We assembled a stimulus set containing 12 visual art images, 12 nature photographs, and 24 song excerpts, taken from a variety of Internet sources and selected to satisfy several criteria. First, we aimed to include stimuli that would be judged as very beautiful so that as many participants as possible would experience intense beauty in response to the stimuli. Second, for each stimulus type (art images, nature photos, and music), we aimed to include a balanced proportion of stimuli that participants would consider very happy, very sad, or neither. Third, we wanted all stimuli to be unfamiliar to most participants to avoid familiarity introducing a confound. Fourth, because the survey involves two blocks of 24 trials each, one before and one after a mood induction phase, we wanted the sets of stimuli shown in each block to be as similar as possible in terms of styles and perceived emotions represented. This strategy would help to ensure there were no consequential differences in these main measures before and after mood induction caused by stimulus assignment.
To achieve this goal, we first compiled a set of several hundred images and songs that we then piloted by asking a separate group of 15 participants to rate them in terms of perceived beauty, liking, happiness, sadness, and familiarity. These participants were recruited the same way as those who took the main survey (see the Participants section). We compiled this initial large set of stimuli in the following way. To capture visual art that would appeal to a broad range of people, we selected artworks in various popular traditional styles, including Dutch florals and Impressionist and Romantic landscapes. We took nature photos with a broad range of subjects and color palettes from the open-source images site Unsplash (
https://unsplash.com/).
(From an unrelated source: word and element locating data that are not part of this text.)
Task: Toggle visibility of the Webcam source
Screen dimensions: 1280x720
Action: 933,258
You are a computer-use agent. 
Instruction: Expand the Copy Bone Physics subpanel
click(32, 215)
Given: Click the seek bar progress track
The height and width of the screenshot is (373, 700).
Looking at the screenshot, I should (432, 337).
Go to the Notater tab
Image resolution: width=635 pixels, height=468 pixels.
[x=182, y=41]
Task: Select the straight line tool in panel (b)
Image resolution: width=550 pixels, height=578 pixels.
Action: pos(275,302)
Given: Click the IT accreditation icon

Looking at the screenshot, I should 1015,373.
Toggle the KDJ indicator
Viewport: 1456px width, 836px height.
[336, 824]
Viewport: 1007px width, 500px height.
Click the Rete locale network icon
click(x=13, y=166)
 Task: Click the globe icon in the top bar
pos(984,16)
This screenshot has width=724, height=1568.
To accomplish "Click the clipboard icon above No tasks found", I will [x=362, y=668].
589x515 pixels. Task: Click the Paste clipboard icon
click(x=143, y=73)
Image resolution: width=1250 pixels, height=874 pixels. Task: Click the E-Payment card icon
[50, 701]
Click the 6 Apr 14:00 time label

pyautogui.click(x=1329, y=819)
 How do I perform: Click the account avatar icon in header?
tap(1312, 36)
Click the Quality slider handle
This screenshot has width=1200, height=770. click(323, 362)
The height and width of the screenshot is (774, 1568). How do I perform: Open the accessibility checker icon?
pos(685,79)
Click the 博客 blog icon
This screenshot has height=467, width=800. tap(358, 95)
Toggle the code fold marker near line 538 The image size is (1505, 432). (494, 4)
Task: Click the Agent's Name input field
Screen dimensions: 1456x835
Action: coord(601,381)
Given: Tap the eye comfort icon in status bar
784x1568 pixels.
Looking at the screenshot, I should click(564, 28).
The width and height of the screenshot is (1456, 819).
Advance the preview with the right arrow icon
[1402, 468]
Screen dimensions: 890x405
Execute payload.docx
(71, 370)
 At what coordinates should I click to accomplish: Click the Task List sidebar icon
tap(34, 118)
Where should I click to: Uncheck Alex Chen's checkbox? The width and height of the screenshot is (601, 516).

To select music stimuli that had the potential to elicit an intense beauty response in most or all participants, we first referenced the Billboard Top 100 artist list (
https://www.billboard.com/charts/artist-100/), and we then searched Dubolt (
https://dubolt.com/) for lesser known artists with similar sounds to those on the Billboard Top 100. Dubolt is a website partnered with Spotify that generates playlists based on artists or songs. Users can tailor playlists according to a variety of music features, like popularity, energy, tempo, and mood. These features enabled us to search for songs fitting our criteria. We selected songs from this list that we expected would be the least familiar of these popular options (songs with lower play counts on Spotify, like those released by emerging artists that were recommended on popular artist pages) to avoid a familiarity bias. Neither the image nor the song sets were selected to be representative of all genres and geographies. We limited visual artwork to predominantly Western representational works, and we limited music to pop (defined broadly), all in an attempt to eliminate geography and genre as confounds. We did not want within-participant beauty rating variance to come from genre; we wanted it to come from the emotion factors of interest to us.
Once songs were selected, we downloaded and trimmed them to 20 seconds each, selecting excerpts we felt were emotionally evocative (often a musical hook or a portion of the chorus) and that had a drop in loudness at the start and end of the clip to avoid abrupt starts and stops that might reduce beauty and liking ratings unnecessarily. We then trimmed each 20-second song clip down to 2 seconds to create an additional set of 24 clips, again taking from the 20-second clips 2-second clips that were especially emotionally evocative.
During presentation of the image stimuli, the screen background was white, the images were horizontally centered, and the images were sized to have a height of 600 pixels (with varying width depending on aspect ratio) for consistency across the set.
To satisfy our fourth criterion (that stimuli shown before and after the mood induction for each participant would be as similar as possible in terms of styles and perceived emotions represented), all 48 stimuli were selected in pairs that were similar in style and subject and that expressed similar emotions according to pilot data. For images, pairs were also in the same orientation (vertical vs. horizontal). Each participant saw one stimulus from each pair in block 1 and the other in block 2 so that the range of style–emotion combinations was the same across both blocks for every participant. Stimuli within each pair were pseudorandomly assigned to block 1 or block 2 in the following way: participants were randomly assigned one of six versions of the survey, where each survey had different combinations of stimuli in each block, but no one block contained both stimuli from a given pair (otherwise the six surveys were identical).
After collecting pilot data from 15 participants on this large set of stimulus candidates, we selected our final 12 visual art images, 12 nature photographs, and 24 song excerpts (each with 20-second and 2-second versions) to fit the criteria outlined above. All stimuli and summary statistics of their ratings can be found here:
https://osf.io/e8uaq/. Nature photographs are shown in
Figure 1.